Dass es auch anders geht, dokumentieren positive Beispiele aus Estepona, San Pedro und Ronda. Das servicestarke Kempinski in Estepona zeigt in seinem Beach Restaurant Spiler wie einsatzfreudig weibliche, aber auch männliche Mitarbeiter sein können. Vorbildliche Wein- und Serviceleistungen offenbart die G-Wine Bar in San Pedro, das beste Lokal dieser Spezies zwischen Malaga und Estepona. Eine vorbildliche Weinkarte, gute Wein/Cava-Gläser und korrekte Trinktemperatur sind dort eine Selbstverständlichkeit. Beratungen, woanders mangels Kenntnissen gar nicht erst möglich, gehören zur gastronomischen Grundausstattung. Ebenso der Probierschluck und die Frage, ob diesen der Mann oder die Frau haben möchte. Dass man bei den offenen Weinen mit der ganzen Flasche an den Tisch kommt, ist in der G-Wine Bar natürlicher Gästeumgang.

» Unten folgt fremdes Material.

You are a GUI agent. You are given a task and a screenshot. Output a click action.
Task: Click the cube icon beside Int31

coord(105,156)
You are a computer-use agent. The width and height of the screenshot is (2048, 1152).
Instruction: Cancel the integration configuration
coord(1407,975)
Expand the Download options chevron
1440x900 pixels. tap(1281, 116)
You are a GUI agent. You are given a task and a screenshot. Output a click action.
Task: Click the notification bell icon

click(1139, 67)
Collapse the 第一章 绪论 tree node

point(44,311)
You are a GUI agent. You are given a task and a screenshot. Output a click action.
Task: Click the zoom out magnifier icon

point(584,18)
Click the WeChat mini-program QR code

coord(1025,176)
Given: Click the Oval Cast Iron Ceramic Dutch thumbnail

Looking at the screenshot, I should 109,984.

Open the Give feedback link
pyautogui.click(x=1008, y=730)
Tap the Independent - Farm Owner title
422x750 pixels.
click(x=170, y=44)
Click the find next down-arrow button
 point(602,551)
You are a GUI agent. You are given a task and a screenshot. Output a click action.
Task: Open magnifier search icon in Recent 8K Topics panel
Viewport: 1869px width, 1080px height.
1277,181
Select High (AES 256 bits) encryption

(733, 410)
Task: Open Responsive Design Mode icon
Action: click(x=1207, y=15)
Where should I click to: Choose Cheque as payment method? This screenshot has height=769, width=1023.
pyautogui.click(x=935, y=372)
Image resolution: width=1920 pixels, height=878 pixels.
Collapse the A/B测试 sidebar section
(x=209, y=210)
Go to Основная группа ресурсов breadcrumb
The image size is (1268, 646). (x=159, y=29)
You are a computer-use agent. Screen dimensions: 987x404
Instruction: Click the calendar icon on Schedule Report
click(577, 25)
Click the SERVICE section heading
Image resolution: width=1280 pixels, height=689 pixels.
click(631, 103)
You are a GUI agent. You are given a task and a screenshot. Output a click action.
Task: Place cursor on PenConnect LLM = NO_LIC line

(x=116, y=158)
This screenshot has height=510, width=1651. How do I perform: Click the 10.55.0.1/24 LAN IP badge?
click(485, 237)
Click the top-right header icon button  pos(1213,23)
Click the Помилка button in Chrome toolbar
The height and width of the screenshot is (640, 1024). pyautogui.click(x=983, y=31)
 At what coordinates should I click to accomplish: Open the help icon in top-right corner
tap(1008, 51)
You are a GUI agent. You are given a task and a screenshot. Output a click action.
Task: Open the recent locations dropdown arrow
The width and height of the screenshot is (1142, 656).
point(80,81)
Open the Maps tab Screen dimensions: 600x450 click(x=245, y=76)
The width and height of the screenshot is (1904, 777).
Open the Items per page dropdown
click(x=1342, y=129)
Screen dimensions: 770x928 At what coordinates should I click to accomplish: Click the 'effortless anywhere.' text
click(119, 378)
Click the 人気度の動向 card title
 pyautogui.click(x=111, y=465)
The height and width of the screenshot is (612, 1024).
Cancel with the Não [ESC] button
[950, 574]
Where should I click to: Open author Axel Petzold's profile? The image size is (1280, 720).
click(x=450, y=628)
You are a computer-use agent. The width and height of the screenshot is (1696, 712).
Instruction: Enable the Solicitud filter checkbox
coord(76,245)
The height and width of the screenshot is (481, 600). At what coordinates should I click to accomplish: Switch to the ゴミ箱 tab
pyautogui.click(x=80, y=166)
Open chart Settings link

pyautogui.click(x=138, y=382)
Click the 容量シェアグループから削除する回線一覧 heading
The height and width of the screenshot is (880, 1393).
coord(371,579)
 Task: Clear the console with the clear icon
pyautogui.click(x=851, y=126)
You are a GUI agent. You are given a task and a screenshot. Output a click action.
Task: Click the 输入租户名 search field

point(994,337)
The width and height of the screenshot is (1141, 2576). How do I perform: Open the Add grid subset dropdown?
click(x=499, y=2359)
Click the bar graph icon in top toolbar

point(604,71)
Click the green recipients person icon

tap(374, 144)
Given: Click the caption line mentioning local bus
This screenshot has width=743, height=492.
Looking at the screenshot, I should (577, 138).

Thais & Benito vom Tragatá in Ronda

Die „Mitarbeiterin des Jahres“ entdeckten wir im Tapas-Lokal Tragatá in Ronda, das von Benito Gómez geführt wird, der in dem spektakulären Felsennest oberhalb von Marbella noch das 2-Sterne-Restaurant Bardal betreibt. Mit einem solch breiten Lächeln wie von der herzlichen und professionellen Thais wurden wir in keinem Lokal an der Sonnenküste begrüßt. Sie führte mit einer beschwingten Leichtigkeit durchs kulinarische Programm und wusste jeden Gang bis ins Detail lustvoll zu erklären. Dass die mehrsprachige Mitarbeiterin auch über die Weine gut Bescheid wusste, machte sie uns noch sympathischer. Man erlebt selbst in den spanischen Tourismushochburgen noch gute Servicekräfte, man braucht neben Entdeckungsfreude nur viel Geduld und Geld, bis man sie gefunden hat.